Agora estava ali em frente ao espelho penteando o cabelo e trajando a sua melhor roupa para ir ao encontro marcado com ela e somente uma coisa o preocupava: ela estava noiva, de casamento marcado para o próximo fim de semana. Será que ela não conseguiria terminar com o noivo para ficar apenas com ele? Será que ela quisera somente reviver um momento do seu passado para seguir em frente sem nenhum remorso do que estava deixando para trás? Ou será que ela o amava o suficiente para jogar tudo para o alto e ficar apenas com ele? Estas eram as perguntas que, de modo incessante, Junior fazia a si mesmo em pensamento desde aquele momento mágico à beira do lago.

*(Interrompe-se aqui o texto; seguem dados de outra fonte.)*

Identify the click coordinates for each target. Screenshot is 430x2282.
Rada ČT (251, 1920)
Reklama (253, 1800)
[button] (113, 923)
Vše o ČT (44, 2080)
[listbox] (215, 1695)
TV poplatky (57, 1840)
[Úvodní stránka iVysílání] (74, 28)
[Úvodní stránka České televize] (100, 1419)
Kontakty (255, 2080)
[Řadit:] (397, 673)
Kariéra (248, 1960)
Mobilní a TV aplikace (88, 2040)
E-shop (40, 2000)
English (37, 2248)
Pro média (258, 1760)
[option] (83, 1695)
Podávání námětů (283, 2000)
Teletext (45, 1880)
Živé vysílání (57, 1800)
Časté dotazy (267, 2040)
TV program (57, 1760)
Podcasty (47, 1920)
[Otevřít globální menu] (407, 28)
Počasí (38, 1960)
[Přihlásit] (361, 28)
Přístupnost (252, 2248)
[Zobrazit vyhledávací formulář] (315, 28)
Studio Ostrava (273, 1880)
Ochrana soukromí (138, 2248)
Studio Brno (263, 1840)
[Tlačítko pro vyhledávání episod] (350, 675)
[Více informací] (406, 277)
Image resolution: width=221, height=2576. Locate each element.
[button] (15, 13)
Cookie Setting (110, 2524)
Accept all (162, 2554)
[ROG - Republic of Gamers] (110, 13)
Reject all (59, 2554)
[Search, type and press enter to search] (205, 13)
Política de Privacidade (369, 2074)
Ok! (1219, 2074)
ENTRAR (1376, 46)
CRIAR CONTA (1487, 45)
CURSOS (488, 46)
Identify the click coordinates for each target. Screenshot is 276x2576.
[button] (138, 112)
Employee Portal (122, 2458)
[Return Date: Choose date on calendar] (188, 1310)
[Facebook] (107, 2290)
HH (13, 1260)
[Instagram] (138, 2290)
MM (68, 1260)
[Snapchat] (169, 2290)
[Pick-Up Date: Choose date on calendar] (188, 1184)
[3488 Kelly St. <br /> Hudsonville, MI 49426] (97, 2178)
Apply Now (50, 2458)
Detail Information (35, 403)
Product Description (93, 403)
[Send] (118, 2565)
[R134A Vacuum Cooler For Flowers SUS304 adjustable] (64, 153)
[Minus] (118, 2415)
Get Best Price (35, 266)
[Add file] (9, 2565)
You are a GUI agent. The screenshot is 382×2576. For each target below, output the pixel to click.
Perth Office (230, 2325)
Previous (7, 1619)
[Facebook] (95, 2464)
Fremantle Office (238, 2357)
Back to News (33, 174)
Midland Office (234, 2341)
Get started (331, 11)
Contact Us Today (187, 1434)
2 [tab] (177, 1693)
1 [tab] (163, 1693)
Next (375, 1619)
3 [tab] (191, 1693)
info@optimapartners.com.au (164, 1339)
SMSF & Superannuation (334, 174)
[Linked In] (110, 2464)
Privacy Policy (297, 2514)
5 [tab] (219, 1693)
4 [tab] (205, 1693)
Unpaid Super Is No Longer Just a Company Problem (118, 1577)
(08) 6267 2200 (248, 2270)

- Vamos lá, rapaz! Vamos ver o que o futuro nos reserva – disse ele em voz alta recolocando o pente sobre o tampo do lavabo antes de sair.
Ao entrar na sala de visitas, viu o pai reclinado no sofá lendo “O Sol é Para Todos” de Harper Lee, livro que Junior já lera umas três vezes antes de terminar a oitava série. Ainda estava na quinta serie quando o pai dera o volume de presente a ele, que, vendo a sua família retratada naquelas páginas, se identificou e muito com a história. A primeira vez que o leu, imaginou que Atticos Ficher representava Fernandes; Scout, a sua irmã Laura e ele o próprio seria Jem. Mas nas demais leituras, ele já lera a história como ela era: um romance bem escrito com fatos que situavam o leitor na sociedade e revelavam valores importantes para a convivência entre os seres.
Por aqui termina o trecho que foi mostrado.